Exercise objective: Reproduce every line from the one containing "This screenshot has width=849, height=671." through the end of the collected data, both ends included, keeping the requests. Scale each coordinate in the answers by 0.45 and round it to a whole number, with halves rounded up.

Collected data
Start

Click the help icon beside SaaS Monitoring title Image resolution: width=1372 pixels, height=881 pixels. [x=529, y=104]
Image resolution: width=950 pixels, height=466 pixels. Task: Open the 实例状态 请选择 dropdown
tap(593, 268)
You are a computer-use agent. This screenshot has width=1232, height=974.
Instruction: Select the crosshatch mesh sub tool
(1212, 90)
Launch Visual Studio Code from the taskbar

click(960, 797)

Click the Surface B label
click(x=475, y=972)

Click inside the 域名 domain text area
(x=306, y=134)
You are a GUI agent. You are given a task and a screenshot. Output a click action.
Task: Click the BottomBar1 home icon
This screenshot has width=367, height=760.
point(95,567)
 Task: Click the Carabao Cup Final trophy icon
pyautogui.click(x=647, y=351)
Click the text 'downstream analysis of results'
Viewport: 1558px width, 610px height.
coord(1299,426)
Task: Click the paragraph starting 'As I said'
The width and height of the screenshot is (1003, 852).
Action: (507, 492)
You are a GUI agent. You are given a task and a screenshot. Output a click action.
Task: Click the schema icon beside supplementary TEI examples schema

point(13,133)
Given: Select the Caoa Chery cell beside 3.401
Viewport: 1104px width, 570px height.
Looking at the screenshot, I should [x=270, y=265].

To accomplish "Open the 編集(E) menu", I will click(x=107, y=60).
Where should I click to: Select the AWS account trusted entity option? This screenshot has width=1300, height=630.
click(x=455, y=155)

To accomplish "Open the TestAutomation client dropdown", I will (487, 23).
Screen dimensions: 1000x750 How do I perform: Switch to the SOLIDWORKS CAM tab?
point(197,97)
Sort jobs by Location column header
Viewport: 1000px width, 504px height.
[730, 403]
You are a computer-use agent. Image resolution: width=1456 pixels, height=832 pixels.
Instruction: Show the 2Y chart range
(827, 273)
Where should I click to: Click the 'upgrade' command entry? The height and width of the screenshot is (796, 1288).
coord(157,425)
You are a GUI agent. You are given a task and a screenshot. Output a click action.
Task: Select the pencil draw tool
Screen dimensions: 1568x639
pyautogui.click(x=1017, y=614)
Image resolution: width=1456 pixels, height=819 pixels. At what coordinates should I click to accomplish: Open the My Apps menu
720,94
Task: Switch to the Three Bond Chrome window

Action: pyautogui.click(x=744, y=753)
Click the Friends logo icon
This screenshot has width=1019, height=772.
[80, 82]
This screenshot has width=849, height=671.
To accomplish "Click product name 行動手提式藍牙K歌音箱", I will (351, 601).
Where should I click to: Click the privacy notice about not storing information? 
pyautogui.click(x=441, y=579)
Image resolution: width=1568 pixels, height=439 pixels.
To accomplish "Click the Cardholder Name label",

End

Output of the task:
This screenshot has width=849, height=671.
To accomplish "Click product name 行動手提式藍牙K歌音箱", I will (158, 270).
Where should I click to: Click the privacy notice about not storing information? 
pyautogui.click(x=198, y=261)
Image resolution: width=1568 pixels, height=439 pixels.
To accomplish "Click the Cardholder Name label",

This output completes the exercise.